__Text segment__
◇ ◇ ◇ ◇ ◇
Dan had brought up that interesting subject in our June 2021 newsletter. It instantly reminded me of a conversation years ago:

He: I'm thinking about taking my 9mm Makarov with me to Alaska.
Me: If you do, first file down its front sight.
He: Why?
Me: So it won't hurt so bad when the bear shoves that Makarov up your ass.
They borrowed my Redhawk 44 Mag for their caribou hunt.

Trail and Camp
As Dan pointed out, the primary purpose for a gun there is protection. Since I also spend time in Grizzly country, I can’t think of a more powerful potential threat. Case in point, last summer in Montana I fished the Taylor Fork to the Gallatin. The day before the Ranger had told us that that region had a higher concentration of Grizzlies than Yellowstone. I wished I had my Redhawk. Instead, and unarmed, I made much purposeful noise while working the river.
◇ ◇ ◇ ◇ ◇
__Study material__
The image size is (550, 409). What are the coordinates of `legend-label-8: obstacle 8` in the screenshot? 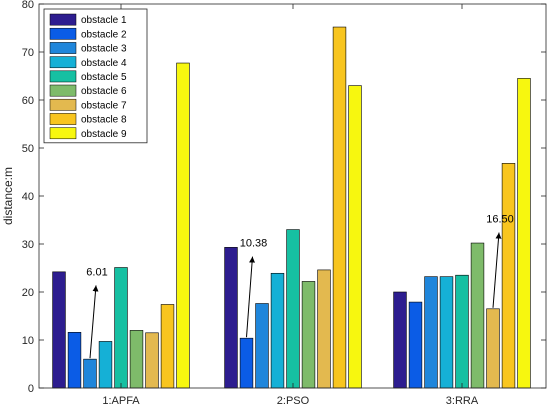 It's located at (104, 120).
◇ ◇ ◇ ◇ ◇
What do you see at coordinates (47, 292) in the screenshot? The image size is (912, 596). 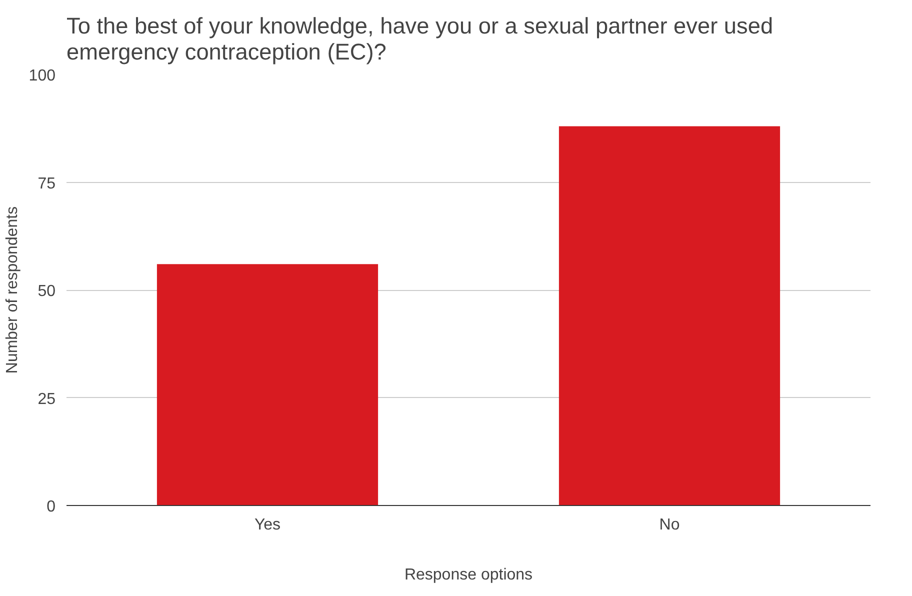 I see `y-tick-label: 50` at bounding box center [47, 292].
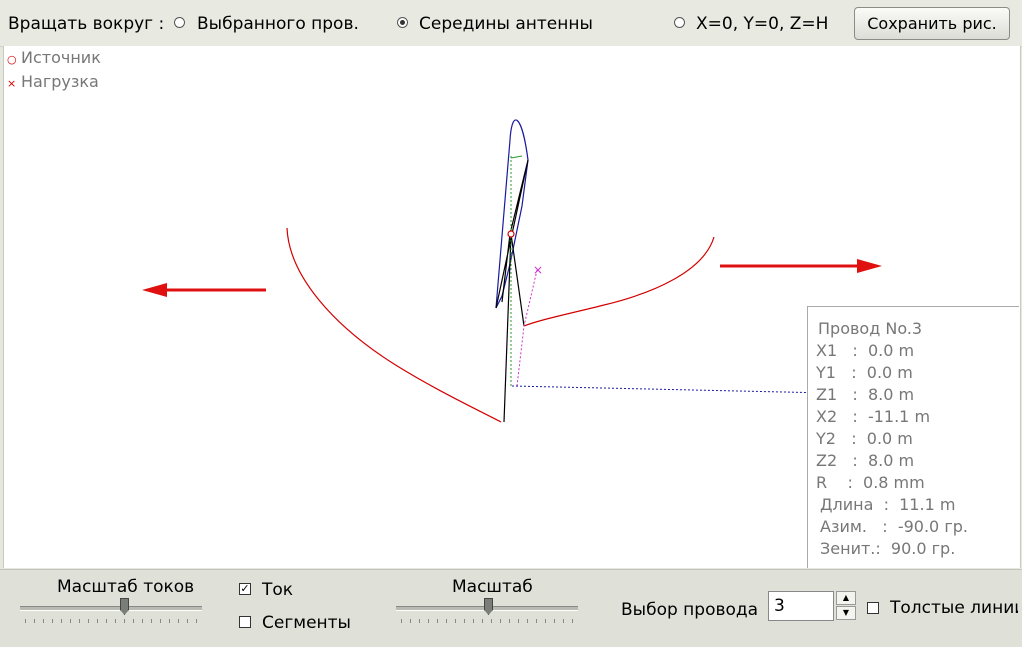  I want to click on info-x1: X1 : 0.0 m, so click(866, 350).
◇ ◇ ◇ ◇ ◇
__Task requirements__
a) Answer these questions about the passage on carrying a gun in grizzly country:
(i) In which newsletter issue did Dan bring up the subject?
(ii) What gun was borrowed, and for what hunt?
(iii) What had the Ranger said about the region near the Taylor Fork?
b) Summarize the passage on carrying a gun in grizzly country in two sentences.
c) Carry on the passage about carrying a gun in grizzly country from the point where it stops.

__Answers for each item__
a)
(i) The June 2021 newsletter.
(ii) A Redhawk 44 Mag, for a caribou hunt.
(iii) That the region had a higher concentration of Grizzlies than Yellowstone.

b) A subject Dan raised in the June 2021 newsletter reminded the writer of an old conversation, in which the writer mocked a plan to bring a 9mm Makarov to Alaska for bear protection. The writer agrees with Dan that a gun there is mainly for protection, and recalls fishing unarmed in Montana's Grizzly-dense Taylor Fork area, wishing for a Redhawk and making a lot of noise instead.

c)
The year before that, a Grizz did wander through our camp on the shore of Lewis Lake inside Yellowstone. And several years back, before that big fire, a black bear visited our camp in the White Mountains. He came for the rabbit guts the kids had left after adventuring on their own with a single shot 22 rifle, and bagging two bunnies. Bears can be the real deal.

Steve and I tested for that a bit. We defended ourselves against cardboard bear heads placed 11, 8 and 4 steps away. We also engaged those targets as quickly as we could, since an approaching bear inside his last 10 yards tends to make a person very uncomfortable. For that we had ‘gun in hand(s)’.

As that group of Alaska hunters told me afterwards, many times my Ruger was out of the holster and in the hand of the leading guy whenever they passed through areas with thick alder patches. My two ‘in camp’ bears would have given me time to draw (and in the White Mountains to retrieve a weapon from my vehicle). Neither charged, by the way.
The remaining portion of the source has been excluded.